→ What the task requires
Nothing in the listing may change. Repeat all of it.

→ Records shown

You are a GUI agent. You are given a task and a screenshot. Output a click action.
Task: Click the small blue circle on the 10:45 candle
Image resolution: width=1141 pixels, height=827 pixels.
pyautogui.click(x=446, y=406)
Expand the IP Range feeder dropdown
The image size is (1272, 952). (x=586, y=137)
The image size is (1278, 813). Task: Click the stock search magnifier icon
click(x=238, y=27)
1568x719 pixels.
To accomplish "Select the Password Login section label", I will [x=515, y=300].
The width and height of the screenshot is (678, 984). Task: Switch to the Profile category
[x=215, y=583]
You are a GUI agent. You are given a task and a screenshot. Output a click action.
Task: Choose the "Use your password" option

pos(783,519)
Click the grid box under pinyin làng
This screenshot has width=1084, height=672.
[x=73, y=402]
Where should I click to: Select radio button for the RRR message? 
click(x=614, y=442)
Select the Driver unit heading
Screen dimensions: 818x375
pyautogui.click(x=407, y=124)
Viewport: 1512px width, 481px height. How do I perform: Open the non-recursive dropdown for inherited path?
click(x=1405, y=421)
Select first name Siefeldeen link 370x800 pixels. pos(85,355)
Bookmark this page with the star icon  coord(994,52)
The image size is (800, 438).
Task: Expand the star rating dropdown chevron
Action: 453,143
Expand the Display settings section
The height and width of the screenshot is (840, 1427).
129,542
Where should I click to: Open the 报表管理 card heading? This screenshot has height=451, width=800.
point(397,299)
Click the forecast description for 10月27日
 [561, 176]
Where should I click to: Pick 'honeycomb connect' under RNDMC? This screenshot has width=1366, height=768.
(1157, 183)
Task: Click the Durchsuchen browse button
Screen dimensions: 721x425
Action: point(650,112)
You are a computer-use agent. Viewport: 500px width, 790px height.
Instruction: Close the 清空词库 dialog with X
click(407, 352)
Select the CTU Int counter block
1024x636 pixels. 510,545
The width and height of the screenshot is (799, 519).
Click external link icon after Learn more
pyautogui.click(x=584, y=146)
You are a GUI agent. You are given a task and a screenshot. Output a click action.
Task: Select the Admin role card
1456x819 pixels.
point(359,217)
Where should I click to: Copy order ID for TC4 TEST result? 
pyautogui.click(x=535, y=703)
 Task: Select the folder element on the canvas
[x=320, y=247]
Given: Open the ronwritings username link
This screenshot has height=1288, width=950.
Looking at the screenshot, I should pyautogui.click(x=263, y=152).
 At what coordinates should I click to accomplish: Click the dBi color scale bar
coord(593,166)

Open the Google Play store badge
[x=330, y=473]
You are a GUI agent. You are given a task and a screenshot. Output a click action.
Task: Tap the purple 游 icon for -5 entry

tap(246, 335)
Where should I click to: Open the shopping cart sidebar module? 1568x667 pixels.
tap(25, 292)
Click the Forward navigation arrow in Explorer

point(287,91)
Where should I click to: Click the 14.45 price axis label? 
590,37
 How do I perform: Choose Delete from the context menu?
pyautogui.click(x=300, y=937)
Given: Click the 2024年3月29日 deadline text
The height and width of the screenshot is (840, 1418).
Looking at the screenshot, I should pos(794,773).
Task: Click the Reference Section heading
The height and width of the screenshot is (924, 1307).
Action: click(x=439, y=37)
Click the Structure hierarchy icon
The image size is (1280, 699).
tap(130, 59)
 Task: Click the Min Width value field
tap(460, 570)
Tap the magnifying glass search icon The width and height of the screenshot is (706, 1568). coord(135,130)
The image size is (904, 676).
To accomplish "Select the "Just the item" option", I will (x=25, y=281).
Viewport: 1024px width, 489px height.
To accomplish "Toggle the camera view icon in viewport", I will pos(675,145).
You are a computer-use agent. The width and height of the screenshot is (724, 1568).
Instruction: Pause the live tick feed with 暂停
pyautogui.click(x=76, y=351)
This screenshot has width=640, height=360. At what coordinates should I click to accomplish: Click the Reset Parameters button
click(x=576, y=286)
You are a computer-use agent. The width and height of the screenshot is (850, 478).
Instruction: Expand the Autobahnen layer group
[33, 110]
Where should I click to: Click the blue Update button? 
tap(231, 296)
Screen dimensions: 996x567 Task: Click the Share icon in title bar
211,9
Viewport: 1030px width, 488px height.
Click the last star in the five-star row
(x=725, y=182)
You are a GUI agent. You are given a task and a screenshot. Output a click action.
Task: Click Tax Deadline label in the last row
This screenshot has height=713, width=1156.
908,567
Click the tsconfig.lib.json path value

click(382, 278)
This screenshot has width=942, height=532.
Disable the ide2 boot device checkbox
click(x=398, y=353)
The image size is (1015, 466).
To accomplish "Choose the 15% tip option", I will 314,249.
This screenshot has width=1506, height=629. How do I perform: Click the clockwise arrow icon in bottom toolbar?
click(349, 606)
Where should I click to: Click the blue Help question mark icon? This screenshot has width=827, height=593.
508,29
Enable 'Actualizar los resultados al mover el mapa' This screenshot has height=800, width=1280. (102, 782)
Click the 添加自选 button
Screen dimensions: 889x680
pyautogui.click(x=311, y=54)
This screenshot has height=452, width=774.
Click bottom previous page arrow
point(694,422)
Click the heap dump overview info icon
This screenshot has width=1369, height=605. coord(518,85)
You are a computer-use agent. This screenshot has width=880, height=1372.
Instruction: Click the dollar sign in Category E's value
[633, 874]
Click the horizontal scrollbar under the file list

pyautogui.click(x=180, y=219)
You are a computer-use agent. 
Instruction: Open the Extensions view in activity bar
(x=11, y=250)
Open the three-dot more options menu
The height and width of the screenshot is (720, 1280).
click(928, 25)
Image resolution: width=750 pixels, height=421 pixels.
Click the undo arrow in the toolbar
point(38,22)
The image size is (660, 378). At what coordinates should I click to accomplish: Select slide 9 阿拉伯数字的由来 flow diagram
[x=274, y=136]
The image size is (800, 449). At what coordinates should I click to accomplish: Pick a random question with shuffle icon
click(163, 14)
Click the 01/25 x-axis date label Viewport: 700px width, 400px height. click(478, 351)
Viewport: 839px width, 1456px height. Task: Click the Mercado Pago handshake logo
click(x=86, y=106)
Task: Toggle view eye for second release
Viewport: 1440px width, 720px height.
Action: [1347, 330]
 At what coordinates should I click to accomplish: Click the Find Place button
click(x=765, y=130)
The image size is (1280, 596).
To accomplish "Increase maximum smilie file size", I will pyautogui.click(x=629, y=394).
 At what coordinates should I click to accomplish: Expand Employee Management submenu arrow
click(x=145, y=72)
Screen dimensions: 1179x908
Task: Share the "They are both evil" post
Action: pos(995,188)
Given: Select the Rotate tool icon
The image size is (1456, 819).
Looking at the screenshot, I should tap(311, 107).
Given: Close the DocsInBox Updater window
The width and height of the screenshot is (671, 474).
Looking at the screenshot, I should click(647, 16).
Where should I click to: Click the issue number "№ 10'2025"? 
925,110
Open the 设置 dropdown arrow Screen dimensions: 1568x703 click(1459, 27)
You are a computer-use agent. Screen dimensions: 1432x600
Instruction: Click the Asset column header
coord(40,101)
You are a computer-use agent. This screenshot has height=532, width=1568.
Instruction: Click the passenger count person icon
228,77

→ Task result
You are a GUI agent. You are given a task and a screenshot. Output a click action.
Task: Click the small blue circle on the 10:45 candle
Image resolution: width=1141 pixels, height=827 pixels.
pyautogui.click(x=446, y=406)
Expand the IP Range feeder dropdown
The image size is (1272, 952). (x=586, y=137)
The image size is (1278, 813). Task: Click the stock search magnifier icon
click(x=238, y=27)
1568x719 pixels.
To accomplish "Select the Password Login section label", I will [x=515, y=300].
The width and height of the screenshot is (678, 984). Task: Switch to the Profile category
[x=215, y=583]
You are a GUI agent. You are given a task and a screenshot. Output a click action.
Task: Choose the "Use your password" option

pos(783,519)
Click the grid box under pinyin làng
This screenshot has width=1084, height=672.
[x=73, y=402]
Where should I click to: Select radio button for the RRR message? 
click(x=614, y=442)
Select the Driver unit heading
Screen dimensions: 818x375
pyautogui.click(x=407, y=124)
Viewport: 1512px width, 481px height. How do I perform: Open the non-recursive dropdown for inherited path?
click(x=1405, y=421)
Select first name Siefeldeen link 370x800 pixels. pos(85,355)
Bookmark this page with the star icon  coord(994,52)
The image size is (800, 438).
Task: Expand the star rating dropdown chevron
Action: 453,143
Expand the Display settings section
The height and width of the screenshot is (840, 1427).
129,542
Where should I click to: Open the 报表管理 card heading? This screenshot has height=451, width=800.
point(397,299)
Click the forecast description for 10月27日
 [561, 176]
Where should I click to: Pick 'honeycomb connect' under RNDMC? This screenshot has width=1366, height=768.
(1157, 183)
Task: Click the Durchsuchen browse button
Screen dimensions: 721x425
Action: point(650,112)
You are a computer-use agent. Viewport: 500px width, 790px height.
Instruction: Close the 清空词库 dialog with X
click(407, 352)
Select the CTU Int counter block
1024x636 pixels. 510,545
The width and height of the screenshot is (799, 519).
Click external link icon after Learn more
pyautogui.click(x=584, y=146)
You are a GUI agent. You are given a task and a screenshot. Output a click action.
Task: Select the Admin role card
1456x819 pixels.
point(359,217)
Where should I click to: Copy order ID for TC4 TEST result? 
pyautogui.click(x=535, y=703)
 Task: Select the folder element on the canvas
[x=320, y=247]
Given: Open the ronwritings username link
This screenshot has height=1288, width=950.
Looking at the screenshot, I should pyautogui.click(x=263, y=152).
 At what coordinates should I click to accomplish: Click the dBi color scale bar
coord(593,166)

Open the Google Play store badge
[x=330, y=473]
You are a GUI agent. You are given a task and a screenshot. Output a click action.
Task: Tap the purple 游 icon for -5 entry

tap(246, 335)
Where should I click to: Open the shopping cart sidebar module? 1568x667 pixels.
tap(25, 292)
Click the Forward navigation arrow in Explorer

point(287,91)
Where should I click to: Click the 14.45 price axis label? 
590,37
 How do I perform: Choose Delete from the context menu?
pyautogui.click(x=300, y=937)
Given: Click the 2024年3月29日 deadline text
The height and width of the screenshot is (840, 1418).
Looking at the screenshot, I should pos(794,773).
Task: Click the Reference Section heading
The height and width of the screenshot is (924, 1307).
Action: click(x=439, y=37)
Click the Structure hierarchy icon
The image size is (1280, 699).
tap(130, 59)
 Task: Click the Min Width value field
tap(460, 570)
Tap the magnifying glass search icon The width and height of the screenshot is (706, 1568). coord(135,130)
The image size is (904, 676).
To accomplish "Select the "Just the item" option", I will (x=25, y=281).
Viewport: 1024px width, 489px height.
To accomplish "Toggle the camera view icon in viewport", I will pos(675,145).
You are a computer-use agent. The width and height of the screenshot is (724, 1568).
Instruction: Pause the live tick feed with 暂停
pyautogui.click(x=76, y=351)
This screenshot has width=640, height=360. At what coordinates should I click to accomplish: Click the Reset Parameters button
click(x=576, y=286)
You are a computer-use agent. The width and height of the screenshot is (850, 478).
Instruction: Expand the Autobahnen layer group
[33, 110]
Where should I click to: Click the blue Update button? 
tap(231, 296)
Screen dimensions: 996x567 Task: Click the Share icon in title bar
211,9
Viewport: 1030px width, 488px height.
Click the last star in the five-star row
(x=725, y=182)
You are a GUI agent. You are given a task and a screenshot. Output a click action.
Task: Click Tax Deadline label in the last row
This screenshot has height=713, width=1156.
908,567
Click the tsconfig.lib.json path value

click(382, 278)
This screenshot has width=942, height=532.
Disable the ide2 boot device checkbox
click(x=398, y=353)
The image size is (1015, 466).
To accomplish "Choose the 15% tip option", I will 314,249.
This screenshot has width=1506, height=629. How do I perform: Click the clockwise arrow icon in bottom toolbar?
click(349, 606)
Where should I click to: Click the blue Help question mark icon? This screenshot has width=827, height=593.
508,29
Enable 'Actualizar los resultados al mover el mapa' This screenshot has height=800, width=1280. (102, 782)
Click the 添加自选 button
Screen dimensions: 889x680
pyautogui.click(x=311, y=54)
This screenshot has height=452, width=774.
Click bottom previous page arrow
point(694,422)
Click the heap dump overview info icon
This screenshot has width=1369, height=605. coord(518,85)
You are a computer-use agent. This screenshot has width=880, height=1372.
Instruction: Click the dollar sign in Category E's value
[633, 874]
Click the horizontal scrollbar under the file list

pyautogui.click(x=180, y=219)
You are a computer-use agent. 
Instruction: Open the Extensions view in activity bar
(x=11, y=250)
Open the three-dot more options menu
The height and width of the screenshot is (720, 1280).
click(928, 25)
Image resolution: width=750 pixels, height=421 pixels.
Click the undo arrow in the toolbar
point(38,22)
The image size is (660, 378). At what coordinates should I click to accomplish: Select slide 9 阿拉伯数字的由来 flow diagram
[x=274, y=136]
The image size is (800, 449). At what coordinates should I click to accomplish: Pick a random question with shuffle icon
click(163, 14)
Click the 01/25 x-axis date label Viewport: 700px width, 400px height. click(478, 351)
Viewport: 839px width, 1456px height. Task: Click the Mercado Pago handshake logo
click(x=86, y=106)
Task: Toggle view eye for second release
Viewport: 1440px width, 720px height.
Action: [1347, 330]
 At what coordinates should I click to accomplish: Click the Find Place button
click(x=765, y=130)
The image size is (1280, 596).
To accomplish "Increase maximum smilie file size", I will pyautogui.click(x=629, y=394).
 At what coordinates should I click to accomplish: Expand Employee Management submenu arrow
click(x=145, y=72)
Screen dimensions: 1179x908
Task: Share the "They are both evil" post
Action: pos(995,188)
Given: Select the Rotate tool icon
The image size is (1456, 819).
Looking at the screenshot, I should tap(311, 107).
Given: Close the DocsInBox Updater window
The width and height of the screenshot is (671, 474).
Looking at the screenshot, I should click(647, 16).
Where should I click to: Click the issue number "№ 10'2025"? 
925,110
Open the 设置 dropdown arrow Screen dimensions: 1568x703 click(1459, 27)
You are a computer-use agent. Screen dimensions: 1432x600
Instruction: Click the Asset column header
coord(40,101)
You are a computer-use agent. This screenshot has height=532, width=1568.
Instruction: Click the passenger count person icon
228,77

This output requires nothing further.